Philadelphia plans to tighten regulations on demolitions after a year of heightened fears of lead poisoning in construction-heavy residential neighborhoods.
At Thursday’s City Council session two bills were introduced, both drafted by the Department of Licenses and Inspections (L&I).
Mark Squilla introduced a bill that would set new dust control requirements at demolition sites, requiring fabric fencing, at least five feet high, to surround relevant properties. Debris couldn’t be stored outside the fencing, unless they are in a sealed dumpster or dump truck.
If materials are being dropped from 20 or more feet, an enclosed chute would be required. Where mechanical demolitions are underway and winds rise to faster than 20 miles an hour, operations would have to cease. (L&I notes that most demolition in the city is conducted by hand.)

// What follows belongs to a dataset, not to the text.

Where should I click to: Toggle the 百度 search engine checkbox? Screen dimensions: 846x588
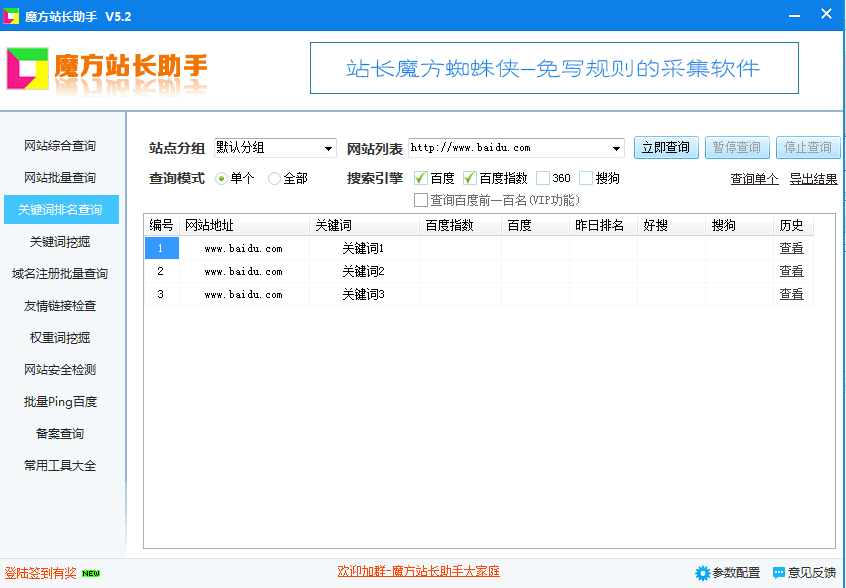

After demolition is completed, and if a new structure isn’t immediately being built, the bill would require the laying of a layer of “granular material” atop the site four inches deep.

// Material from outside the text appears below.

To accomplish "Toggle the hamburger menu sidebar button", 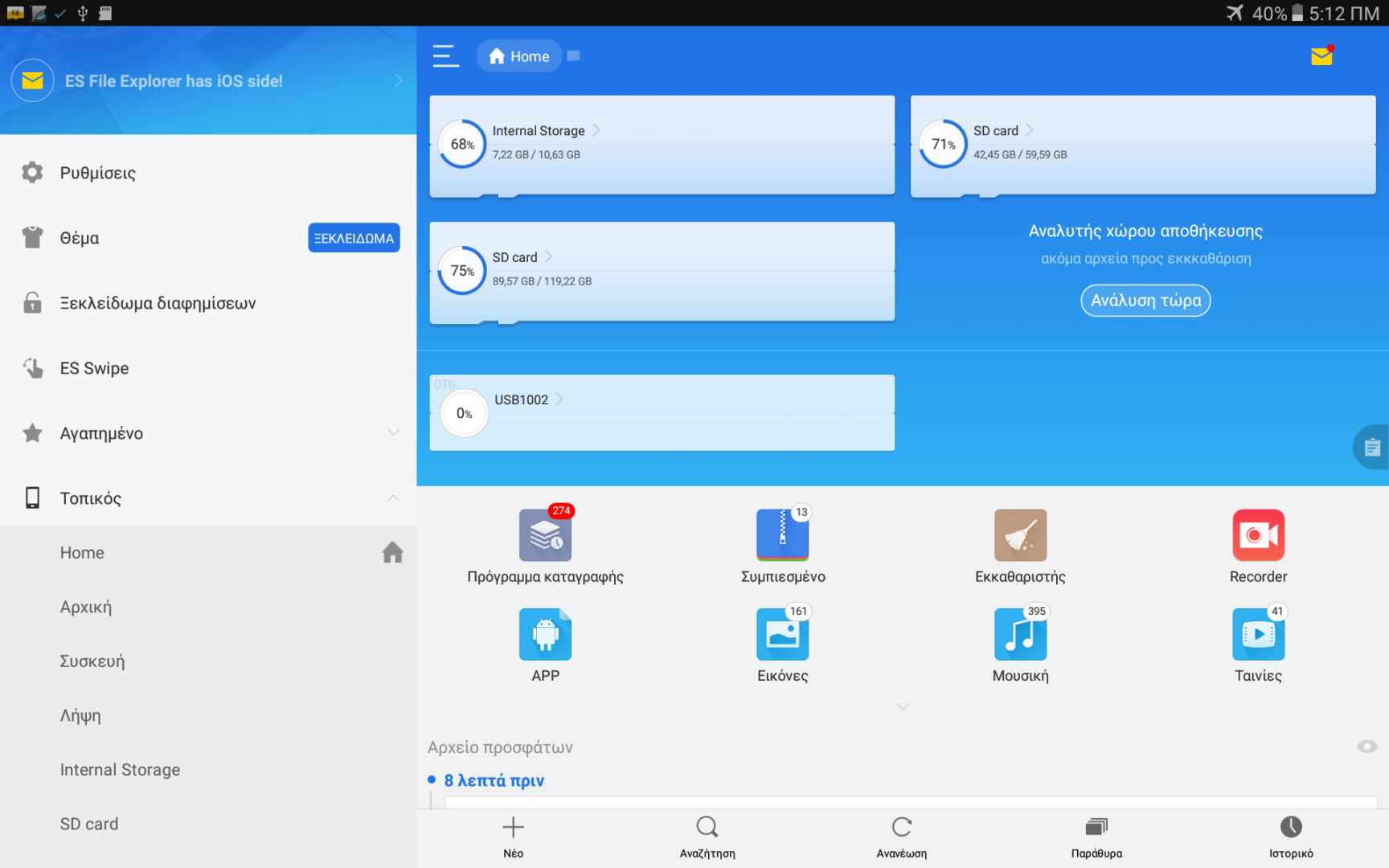I will coord(445,56).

Many of the neighborhoods where fears have been most acute are in Squilla’s district, which not-coincidentally contains some of the city’s hottest residential areas. The Philadelphia Inquirer’s widely read “Toxic City” series focused attention on Fishtown in particular.
“After hearing residents’ concerns prior to the [Inquirer] report, and after the information we received from the report, we want to add regulations to the demolition process,” said Squilla. “We want to make sure residents in these areas are protected from lead dust or any other containments in the air.”